O planejamento da Fiocruz é produzir 100,4 milhões de vacinas a partir do IFA (sigla para ingrediente farmacêutico ativo) importado da China no primeiro semestre. No segundo semestre, a meta é entregar mais 110 milhões de vacinas a partir do insumo produzido nacionalmente.

Sobre o IFA importado da China, Zuma afirma que o motivo para o atraso nas negociações "não é o que o parece ser", referindo-se à postura diplomática do governo Bolsonaro. Segundo ele, são questões burocráticas, incluindo um novo processo de tramitação no país asiático, que têm adiado a liberação do insumo. A última data para o envio dos insumos seria o próximo sábado, mas a Fiocruz já sabe que este prazo não será cumprido.

"Algumas pessoas veem isso [o atraso] como derrota, nós vemos como vitória. Geralmente leva dez anos para disponibilizar uma vacina, estamos levando dez meses. Isso [o atraso] tecnicamente não é um grande problema, mas estamos fazendo todos os esforços para ter a vacina o mais breve possível, porque a situação exige vacina", disse Zuma ao Valor Econômico.

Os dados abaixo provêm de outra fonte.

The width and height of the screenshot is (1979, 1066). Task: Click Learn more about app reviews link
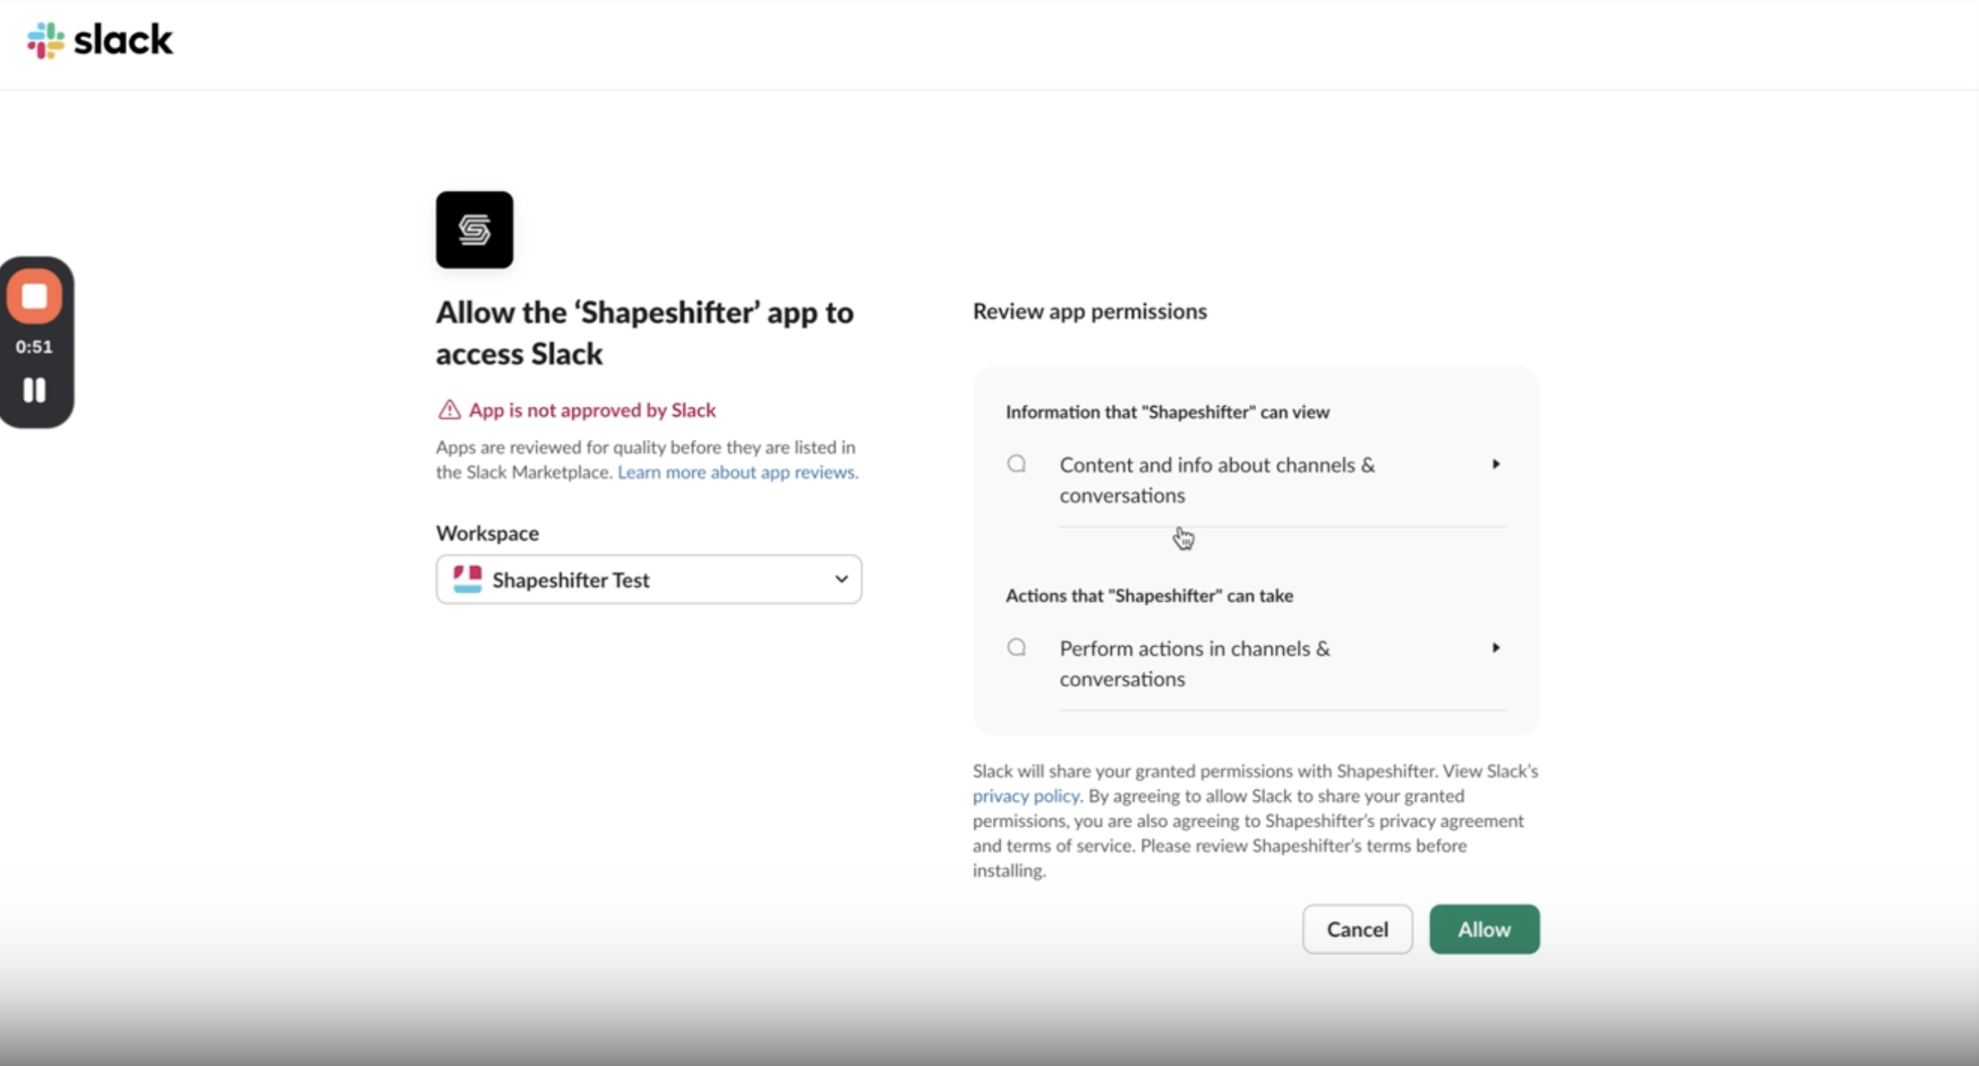coord(736,472)
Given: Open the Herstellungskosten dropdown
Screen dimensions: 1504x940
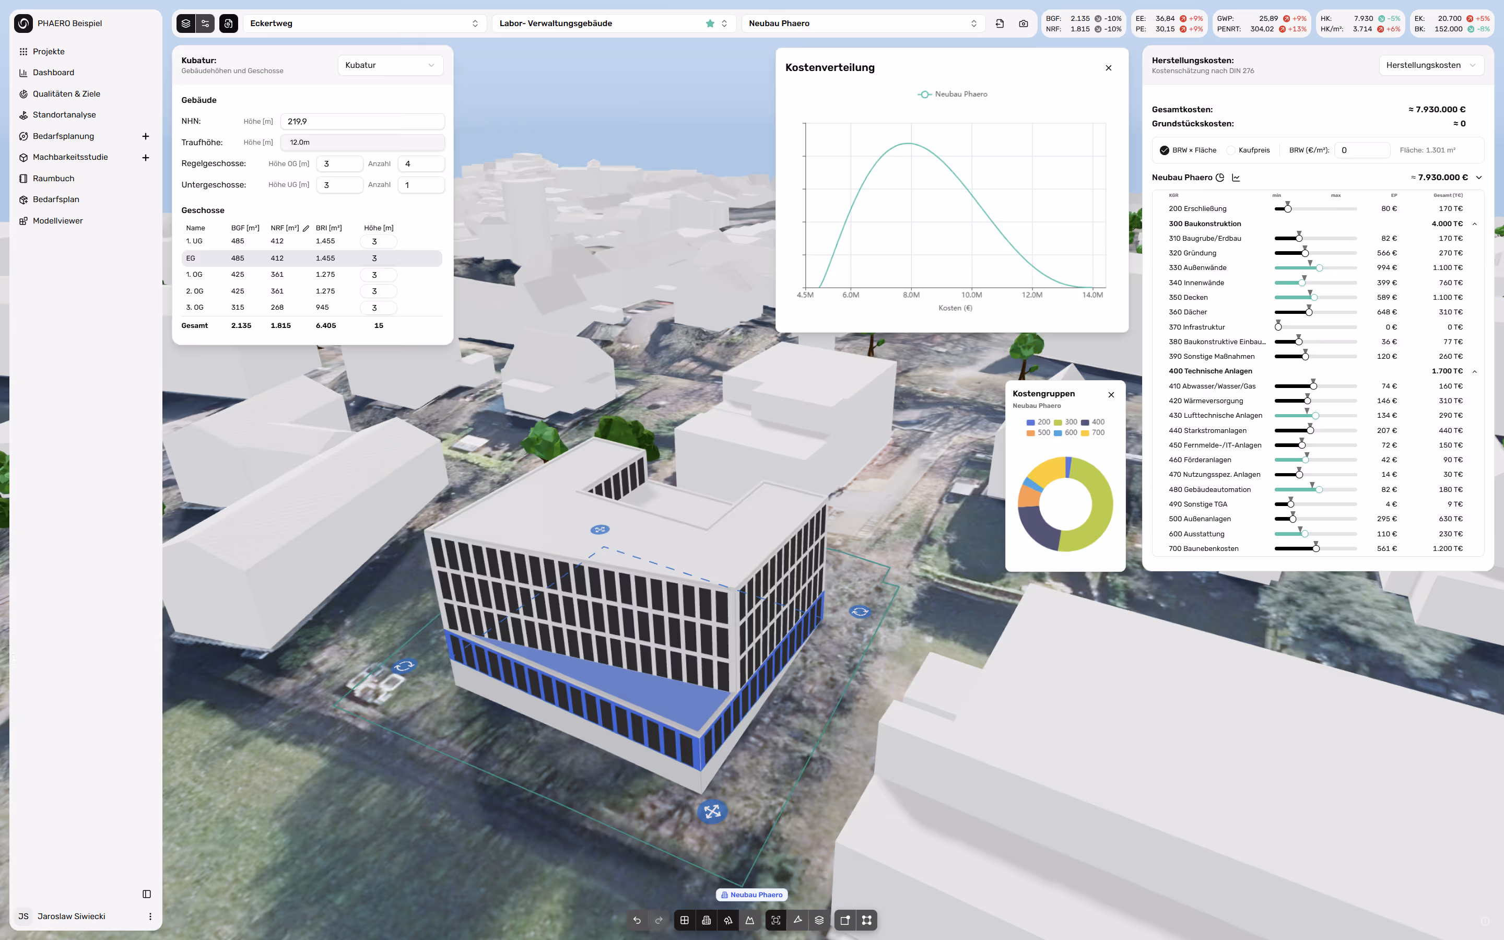Looking at the screenshot, I should point(1431,65).
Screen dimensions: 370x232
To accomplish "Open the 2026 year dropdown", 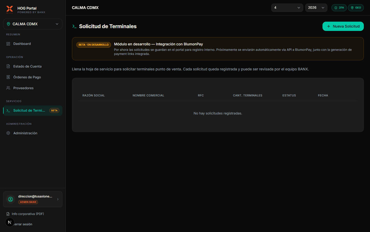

​Segundo Zuma, técnicos da Biomanguinhos terão uma reunião com a Agência Nacional de Vigilância Sanitária (Anvisa) nesta sexta-feira (22) para discutir a aprovação definitiva da vacina desenvolvida pela Fiocruz para uso no Brasil. No último domingo (17), a Anvisa aprovou o uso emergencial do imunizante da AstraZeneca, que é a vacina produzida na Fiocruz.

A expectativa de Zuma é que a Anvisa dê o sinal verde para a distribuição da vacina em até 30 dias. A Fiocruz já havia sinalizado que o primeiro lote de vacinas será entregue em março. Apesar da previsão de 210 milhões de imunizantes, Zuma faz um alerta em relação ao combate ao novo coronavírus no Brasil.

"Não tem vacina no mundo para todo mundo, vai faltar vacina", diz Maurício Zuma.

Até o momento, a CoronaVac, que teve o uso emergencial aprovado pela Anvisa também no último domingo (17), é a única vacina que está sendo aplicada na população brasileira.